There are web and mobile apps, like Expensify, which enable employees to upload all their receipts (the mobile app includes the ability to take a photo of and upload receipts) and document what each is for. They’re added together by the app, sorted by type of expense and voila! Simple expenses for your accounting department (which may well be you).
–Scheduling
You need to have time to do work, but balancing external and internal meetings can sometimes be a challenge. If your days are continually booked end-to-end with meetings, your business can start to suffer.
ScheduleOnce, GenBook and other online scheduling applications allow you to put the onus on the other person in fitting a time into their schedule. Your assistant can block out times for you to work every day and set up times free for meetings.
These applications look like part of your company, if you set up your logo and sync your calendar. And once your calendar is synced, approved meetings are automatically placed on there, along with details of where and who.
–Customer Service
The worst thing that can happen, from a customer service perspective, is if people start complaining about something you did or a product they received, and they can’t find the right person to talk to.
They’ll head to Twitter or Facebook and start really making a fuss, then.
Your business might not be big enough to necessitate a full-fledged customer service department, however. Platforms such as Zendesk and Get Satisfaction integrate with your website and act as that customer service department.

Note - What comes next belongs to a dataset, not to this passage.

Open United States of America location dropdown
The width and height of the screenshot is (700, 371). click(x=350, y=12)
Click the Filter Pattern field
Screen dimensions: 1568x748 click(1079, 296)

They enable you to capture complaints and other issues, right at the start, and even connect the customer with the right person, once they determine who that person is. This way, you can deal with the bigger problems and prevent the small ones from escalating out of control.
–Legal Help
Lawyers are expensive. But to maintain a business with no legal advise is, well, inadvisable.
Online services like LegalZoom help answer basic legal issues. They also provide quality contracts you can use with clients and vendors that cover all the basic legal bases.
While these platforms are no replacement for in-person legal advice when you are facing tough legal issues, they will make it so you’re more likely to be able to afford that high-priced lawyer if you need it.
–Mobile Access
It can be incredibly frustrating when you’re on the road and you need to be able to quickly access a contract or other important document.
Searching through emails for the right attachment is inefficient and if you’re on your smartphone, incredibly frustrating.
Getting a Dropbox or Box account where you keep the documents you need while you’re on the road will make it easy to quickly reference them or send them to others if needed.
When you’re visiting a new client, you can simply pull the boilerplate and fill in the correct information, giving them a contract to sign on the spot. You can store brochures, photos and other documents, too, so if you find you didn’t bring something, you have easy – and instant – access. And if something isn’t in there, all you need is to have someone at the home office add it to the correct folder and in moments you’ll have it.
–Outsource
There, we said it. We don’t mean laying off employees and outsourcing their jobs, however. We mean finding those tasks that you don’t have someone to handle in-house and going on oDesk or Elance and finding the right person to do the job, at least temporarily.
You may be a small business with not enough work to need a graphic designer full-time, for example. Having one on staff would be great, but could break the bank. Communities such as oDesk, Elance or Fiverr can help you find the right people for the right jobs at the right time.
Customers can leave reviews of these workers, so you can make sure the person is the right person for the right job. Eventually, you might want to hire someone full-time for the job, but right now you only need help now and again.
Copywriters, designers, accountants, clerical workers – all are available on these sites and you can get a lot of quality work done at prices that won’t bust your budget.
–Website
This sounds like a no-brainer, but it’s important to have a simple, yet deep website.
You want to have a site that is easy to navigate. Customers won’t click on menu item after menu item to find what they need. They’ll give up and go somewhere else. But you still want to make sure that all the information they need – or that they expect, at least – is there.
There are a lot of places you can go for basic, attractive websites to help get you started, before you can afford an expensive, custom-built site. Wix, SquareSpace and many web hosts offer basic website building tools so you only have to have very basic skills to build what you need.
Don’t have a site that looks like you built it on Blogspot in 2003. Make something that looks like the company you want to be.